We created a triage select solution, which we refer to as a vector. It works both for COVID and for any type of potential respiratory-impacting areas or diseases, such as basic flu, where you may need to make triaging decisions around the right time and appropriateness to ventilate. How do you prioritize that as the patients are presenting? That helps our clients deal with the onslaught of folks coming in.
I’m really proud of the team here at Jvion and appreciative of the feedback that we got from our clients in critical, overwhelming times. We were able to take that input, understand their needs, and bring our resources, assets, and capabilities to assist.
Do you have any final thoughts?
The US health system environment has faced challenges in my 30-year career and in the past, but they were more financially market oriented, where hospitals had reduced access to the bond market during the financial crisis, for example. But I’ve never seen anything that was so impactful to the actual operations of the health system itself. We will move through this at Jvion.
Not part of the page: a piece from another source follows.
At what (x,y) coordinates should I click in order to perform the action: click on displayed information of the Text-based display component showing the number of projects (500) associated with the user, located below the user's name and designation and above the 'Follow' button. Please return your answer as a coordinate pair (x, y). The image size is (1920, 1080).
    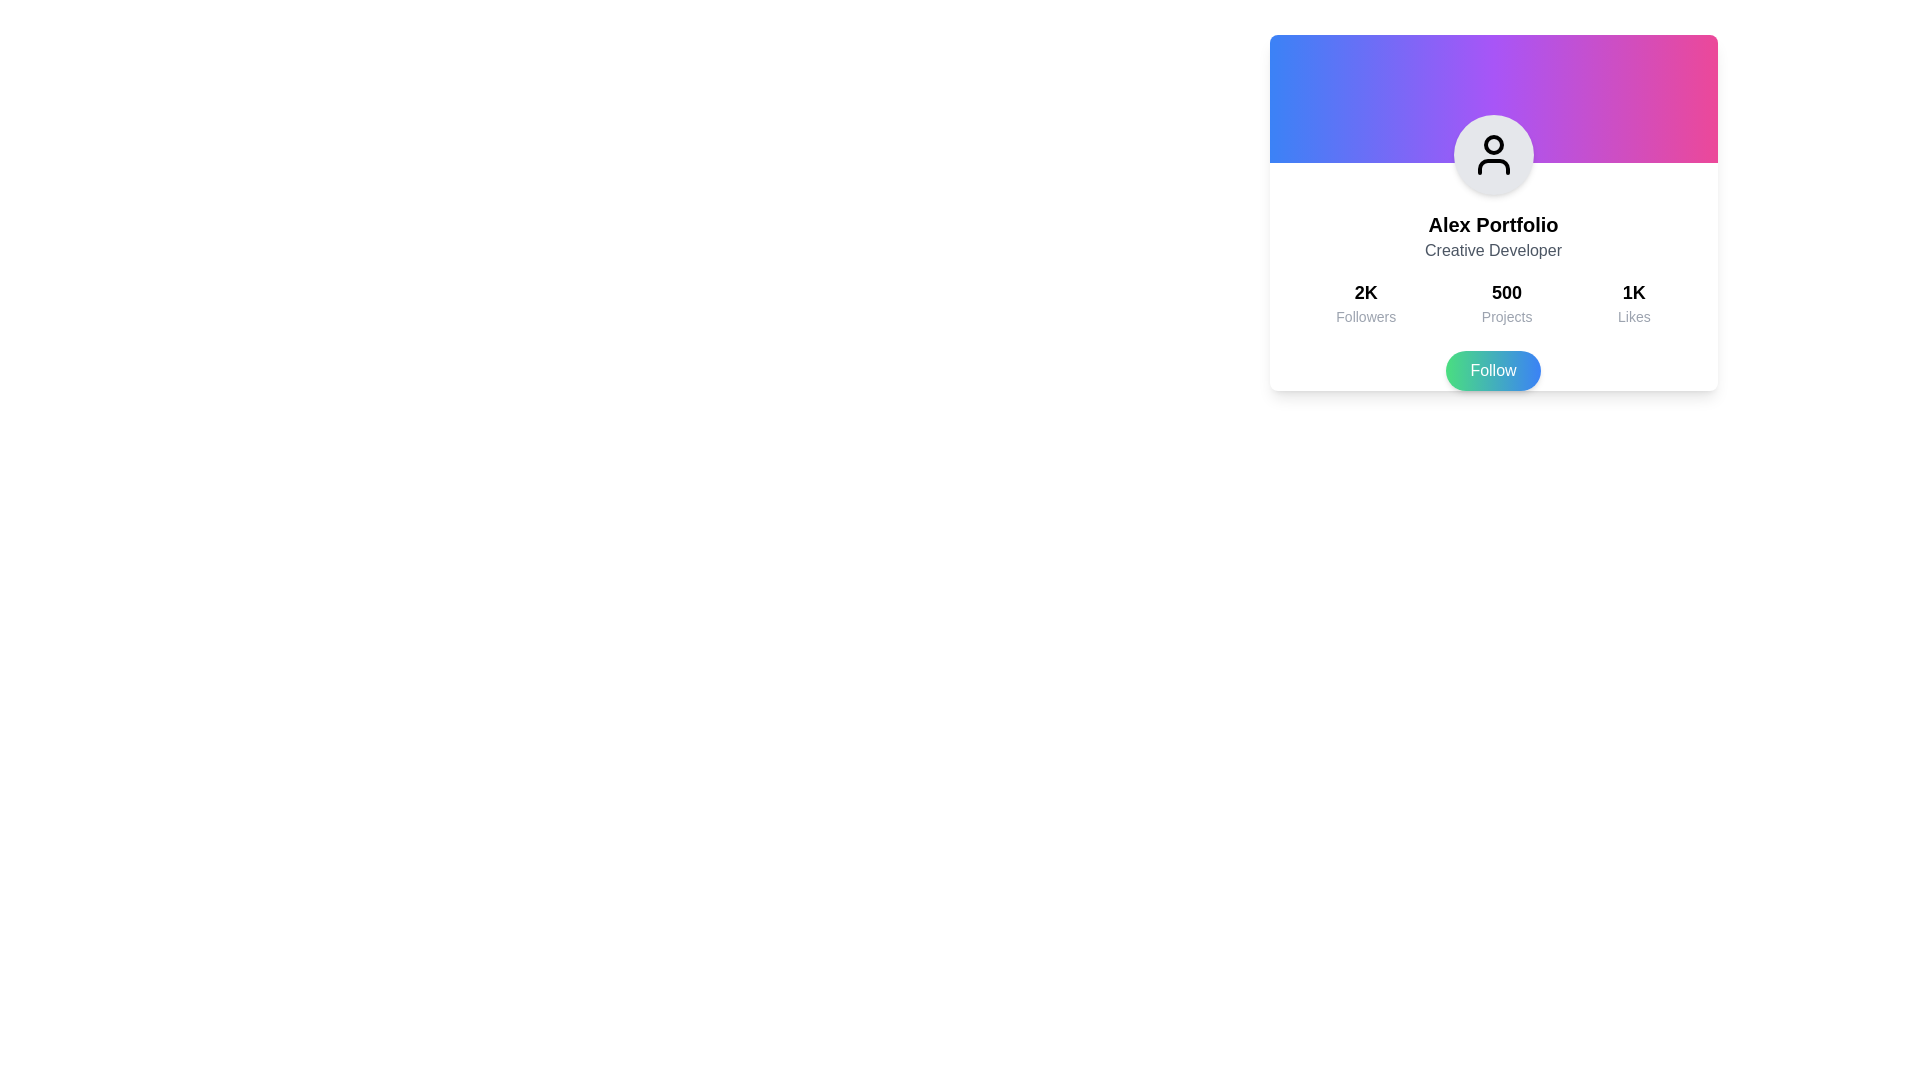
    Looking at the image, I should click on (1493, 303).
We are also looking at our prescriptive AI, which historically has been solely clinical in nature, to understand the challenges of our health system clients. In those parts of the country that are post-COVID or in a lesser COVID world, how do they start getting a return to care? One client’s research found that 68% of community patients are reluctant to seek care because of fear of going to a medical facility related to COVID.
That deferment of care is having a major impact on the providers and the services that they can provide to patients. They will have higher acuity and more severe illness and disease state based on the deferment of that care. If they’re a commercially insured patient or member, payers have an influx of money today based on all the deferment of care, but there’s a tsunami coming of that care having to be delivered, and it will be more expensive later than right now.
It’s an interesting alignment period, with patients getting the care they need sooner than later, providers needing those types of patients back into their health system, and payers wanting them to get the care now versus deferring it and it being more expensive later. We’re focused at Jvion on how we can help drive that alignment across those three constituents whose interests are aligned with a single incentive.